Given records –
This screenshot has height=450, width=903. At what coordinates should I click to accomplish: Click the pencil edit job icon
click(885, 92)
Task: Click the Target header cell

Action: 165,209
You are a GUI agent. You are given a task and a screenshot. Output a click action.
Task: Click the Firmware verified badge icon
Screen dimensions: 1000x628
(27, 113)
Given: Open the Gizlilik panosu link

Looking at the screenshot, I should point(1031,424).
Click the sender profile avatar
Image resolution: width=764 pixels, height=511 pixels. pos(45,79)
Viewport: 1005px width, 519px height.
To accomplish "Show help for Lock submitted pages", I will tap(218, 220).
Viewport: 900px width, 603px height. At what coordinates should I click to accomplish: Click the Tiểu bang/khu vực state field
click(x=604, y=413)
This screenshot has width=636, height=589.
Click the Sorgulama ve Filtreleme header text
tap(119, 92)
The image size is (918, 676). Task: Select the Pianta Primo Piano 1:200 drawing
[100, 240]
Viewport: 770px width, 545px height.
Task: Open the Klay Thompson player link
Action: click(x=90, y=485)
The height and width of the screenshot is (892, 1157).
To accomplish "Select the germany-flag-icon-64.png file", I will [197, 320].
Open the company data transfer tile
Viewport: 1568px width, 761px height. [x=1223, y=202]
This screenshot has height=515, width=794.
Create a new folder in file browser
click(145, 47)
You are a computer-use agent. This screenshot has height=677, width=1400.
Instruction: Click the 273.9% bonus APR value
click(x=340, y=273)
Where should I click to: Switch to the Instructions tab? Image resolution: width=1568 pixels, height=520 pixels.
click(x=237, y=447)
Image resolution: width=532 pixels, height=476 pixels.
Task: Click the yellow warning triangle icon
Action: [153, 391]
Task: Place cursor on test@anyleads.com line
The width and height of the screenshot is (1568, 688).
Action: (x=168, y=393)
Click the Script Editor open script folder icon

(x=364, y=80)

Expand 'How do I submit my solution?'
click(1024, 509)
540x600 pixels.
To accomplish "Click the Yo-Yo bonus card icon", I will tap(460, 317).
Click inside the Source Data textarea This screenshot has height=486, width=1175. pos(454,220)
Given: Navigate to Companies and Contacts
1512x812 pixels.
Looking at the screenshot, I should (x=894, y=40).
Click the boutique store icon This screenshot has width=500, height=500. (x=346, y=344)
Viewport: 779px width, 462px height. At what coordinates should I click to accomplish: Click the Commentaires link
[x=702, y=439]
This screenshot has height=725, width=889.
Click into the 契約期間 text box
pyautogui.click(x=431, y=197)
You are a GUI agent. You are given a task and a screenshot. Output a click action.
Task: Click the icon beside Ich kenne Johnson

Direction – Reproduce every line of the material above as a numbered list, leaving out the blank lines.

Written solution –
1. This screenshot has height=450, width=903. At what coordinates should I click to accomplish: Click the pencil edit job icon
2. click(885, 92)
3. Task: Click the Target header cell
4. Action: 165,209
5. You are a GUI agent. You are given a task and a screenshot. Output a click action.
6. Task: Click the Firmware verified badge icon
7. Screen dimensions: 1000x628
8. (27, 113)
9. Given: Open the Gizlilik panosu link
10. Looking at the screenshot, I should point(1031,424).
11. Click the sender profile avatar
12. Image resolution: width=764 pixels, height=511 pixels. pos(45,79)
13. Viewport: 1005px width, 519px height.
14. To accomplish "Show help for Lock submitted pages", I will tap(218, 220).
15. Viewport: 900px width, 603px height. At what coordinates should I click to accomplish: Click the Tiểu bang/khu vực state field
16. click(x=604, y=413)
17. This screenshot has width=636, height=589.
18. Click the Sorgulama ve Filtreleme header text
19. tap(119, 92)
20. The image size is (918, 676). Task: Select the Pianta Primo Piano 1:200 drawing
21. [100, 240]
22. Viewport: 770px width, 545px height.
23. Task: Open the Klay Thompson player link
24. Action: click(x=90, y=485)
25. The height and width of the screenshot is (892, 1157).
26. To accomplish "Select the germany-flag-icon-64.png file", I will [197, 320].
27. Open the company data transfer tile
28. Viewport: 1568px width, 761px height. [x=1223, y=202]
29. This screenshot has height=515, width=794.
30. Create a new folder in file browser
31. click(145, 47)
32. You are a computer-use agent. This screenshot has height=677, width=1400.
33. Instruction: Click the 273.9% bonus APR value
34. click(x=340, y=273)
35. Where should I click to: Switch to the Instructions tab? Image resolution: width=1568 pixels, height=520 pixels.
36. click(x=237, y=447)
37. Image resolution: width=532 pixels, height=476 pixels.
38. Task: Click the yellow warning triangle icon
39. Action: [153, 391]
40. Task: Place cursor on test@anyleads.com line
41. The width and height of the screenshot is (1568, 688).
42. Action: (x=168, y=393)
43. Click the Script Editor open script folder icon
44. (x=364, y=80)
45. Expand 'How do I submit my solution?'
46. click(1024, 509)
47. 540x600 pixels.
48. To accomplish "Click the Yo-Yo bonus card icon", I will tap(460, 317).
49. Click inside the Source Data textarea This screenshot has height=486, width=1175. pos(454,220)
50. Given: Navigate to Companies and Contacts
51. 1512x812 pixels.
52. Looking at the screenshot, I should (x=894, y=40).
53. Click the boutique store icon This screenshot has width=500, height=500. (x=346, y=344)
54. Viewport: 779px width, 462px height. At what coordinates should I click to accomplish: Click the Commentaires link
55. [x=702, y=439]
56. This screenshot has height=725, width=889.
57. Click into the 契約期間 text box
58. pyautogui.click(x=431, y=197)
59. You are a GUI agent. You are given a task and a screenshot. Output a click action.
60. Task: Click the icon beside Ich kenne Johnson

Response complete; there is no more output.